Practical CFD predictions of a cyclist in a time trial position
Engineering of Sport 15 - Proceedings from the 15th International Conference on the Engineering of Sport (ISEA 2024)
Aerodynamic drag accounts for up to 90% of a cyclist’s resistance with 60‐80% of this coming from the cyclist’s body. Consequently, reducing drag is crucial to maximise speed for a given rider power. There are several methodsto determine drag, including wind tunnels, track and road testing, and Computational Fluid Dynamics (CFD). Wind tunnels are the most accurate for measuring drag force, but do not provide information on flow topology and the drag mechanisms without the use of expensive and complex optical measurement techniques. CFD can predict the entire flow field, is potentially better for knowledge‐based development, and has become popular in recent studies (e.g., Blocken et al.). However, cycling aerodynamics is complex and the effects of surface roughness, boundary layer transition, flow separation and turbulent wakes are challenging to accurately predict.
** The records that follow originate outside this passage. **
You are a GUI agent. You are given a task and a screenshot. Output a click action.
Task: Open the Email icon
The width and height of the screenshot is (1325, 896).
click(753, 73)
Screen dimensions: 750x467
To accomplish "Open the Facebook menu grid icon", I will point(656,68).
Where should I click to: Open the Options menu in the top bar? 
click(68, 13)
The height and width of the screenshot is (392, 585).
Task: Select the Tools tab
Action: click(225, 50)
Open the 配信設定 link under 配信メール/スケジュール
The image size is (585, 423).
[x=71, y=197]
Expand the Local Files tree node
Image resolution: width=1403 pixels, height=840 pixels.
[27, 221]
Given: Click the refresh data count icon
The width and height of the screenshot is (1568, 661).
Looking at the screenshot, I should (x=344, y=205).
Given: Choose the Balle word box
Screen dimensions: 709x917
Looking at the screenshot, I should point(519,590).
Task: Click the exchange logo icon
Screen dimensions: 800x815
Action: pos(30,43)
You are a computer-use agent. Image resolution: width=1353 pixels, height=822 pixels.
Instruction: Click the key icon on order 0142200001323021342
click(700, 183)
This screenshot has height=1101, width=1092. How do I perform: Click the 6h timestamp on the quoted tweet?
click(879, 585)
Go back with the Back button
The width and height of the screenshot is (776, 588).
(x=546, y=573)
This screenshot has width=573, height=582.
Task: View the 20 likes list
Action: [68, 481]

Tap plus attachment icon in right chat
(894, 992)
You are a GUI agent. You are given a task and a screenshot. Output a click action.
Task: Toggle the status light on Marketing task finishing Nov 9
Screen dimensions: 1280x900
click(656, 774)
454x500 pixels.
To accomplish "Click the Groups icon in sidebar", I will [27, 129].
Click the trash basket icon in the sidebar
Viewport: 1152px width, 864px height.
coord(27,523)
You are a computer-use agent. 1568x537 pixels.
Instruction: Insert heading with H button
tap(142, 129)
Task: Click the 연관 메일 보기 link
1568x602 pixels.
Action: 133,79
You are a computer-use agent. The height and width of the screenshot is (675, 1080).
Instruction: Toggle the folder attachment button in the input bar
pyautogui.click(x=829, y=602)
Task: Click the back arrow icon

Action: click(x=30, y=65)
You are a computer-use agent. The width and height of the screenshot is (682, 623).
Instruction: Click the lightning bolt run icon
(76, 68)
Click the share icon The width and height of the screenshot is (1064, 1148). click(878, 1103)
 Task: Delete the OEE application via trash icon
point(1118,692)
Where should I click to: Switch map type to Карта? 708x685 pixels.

Expectation is that this would require high fidelity computations such as large eddy simulations (LES), but these require expensive high‐performance computing and simulation times of the order of months, both out of reach even for many pro cycling teams . This paper examines if lower fidelity CFD can be used to predict, with sufficient accuracy, the aerodynamic drag of a cyclist within practical timescales on an affordable desktop PC.